The goal of this article is to give a framework for a three (or possibly more) party conference with security over a non secure network connection using the Diffie-Hellman algorithm.

Note: To run the project, you must start the server and then the three clients.

## Background

The Diffie-Hellman algorithm uses modular arithmetic and prime numbers.

It uses the fallowing components:

1. Prime number - An integer which can divided without remainder only by himself and the number 1. (Usually a very big integer but I used a smaller one so it will be easier to debug.)
2. Primitive root - An integer that is smaller than the prime number. It is the creator of the field that is generated by the prime number.

Example: For the prime number 7, a primitive root can be 3 but not 2 because:

3^0 =    1 =>    1 mod 7 = 1       2^0 =  1  =>  1 mod 7 = 1

3^1 =    3 =>    3 mod 7 = 3       2^1 =  2  =>  2 mod 7 = 2

3^2 =    9 =>    9 mod 7 = 2       2^2 =  4  =>  4 mod 7 = 4

3^3 =    27 =>  27 mod 7 = 6       2^3 =  8  =>  8 mod 7 = 1

3^4 =    81 =>  81 mod 7 = 4       2^4 = 16 => 16 mod 7 = 2

3^5 =   243 => 243 mod 7 = 5       2^5 = 32 => 32 mod 7 = 4
3. Power number - A random multiplication of the primitive root (we do modulo every interaction so the number never gets bigger than uint64, otherwise the computer will crash very fast).

## How It Works

The three users agree on a prime number and a primitive root (in my implementation, the server chooses), and every user chooses its own power number (he will not share this number). Each user then multiplies the primitive root in the power of the power number and sends the remainder to the other two users.

The server sends the prime number and its primitive root.

Each user sends the result of the primitive root with his secret power number modulo the prime.

Then the users multiply the other users result with their secret power number and gain the shared secret.
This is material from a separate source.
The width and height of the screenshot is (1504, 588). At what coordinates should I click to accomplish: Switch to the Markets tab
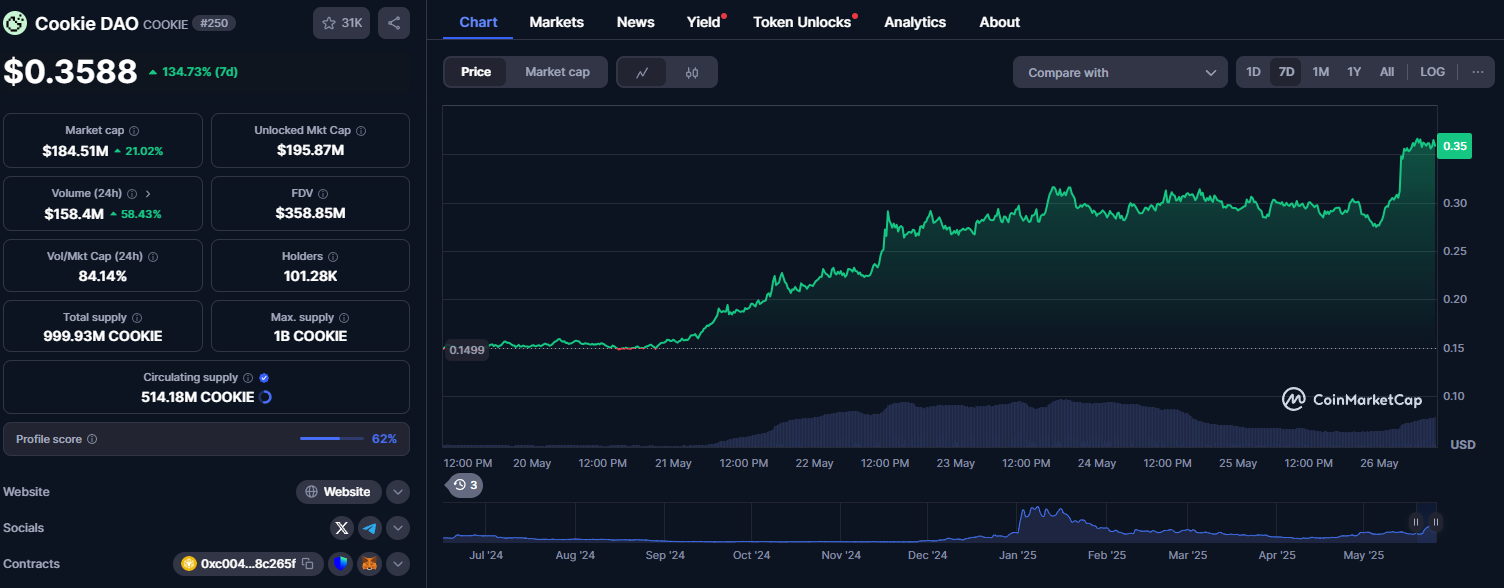coord(556,22)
Note: Server is not needed, its purpose to send the IP to the clients because they all run on the same machine. On different machines, they can connect directly by each other's IP address.

Now that all the users have the shared key, they can encrypt their messages. And only those three will have the key to decrypt it back. There are so many possible results that the shared key can be impossible to guess. An evil party can't get the secret key simply by listening to all connections. He will have to know the power of one of the users to know the shared key, but this number is never being sent to other users, so he can't know it.

For example:

We got the shared key 4758 and user A wants to send its bank pin number to users B and C. Let's say that A's pin number is 1234 (or in binary 10011010010) A does exclusive or with the shared key 4758 (in binary 1001010010110) and sends the result. B and C who have the shared key do exclusive each on their own on the number that A sent which is 5700 (in binary, 1011001000100) now B and C have A's pin number.

## More Than 3?

For two users who want to share a secret, you can use the original algorithm. But if 4 or 5 or 1 million users want to share a secret, it requires that every user will be connected with every other user. This creates a complete graph. And if one of the nodes is not secure, the rest are not secure too (a chain is as strong as its weakest link).

## Using the Code

Calculate the number to send to the other users:

private void calaulate()	//calculate the number this user
//sends A = [(primitive-root)^power (mod prime)]
{
A = (UInt64)((primitiveRoot * primitiveRoot) % prime);
for (int i = 0; i < power - 2; i++)
A = (UInt64)((A * primitiveRoot) %  prime);
}

In the following first block of code, if you wish to communicate with the first user, you need to make sure that the shared key has been established in the second block before you can encrypt messages with the shared key. Therefore you have to wait until the second block finishes its calculations before you can securely communicate.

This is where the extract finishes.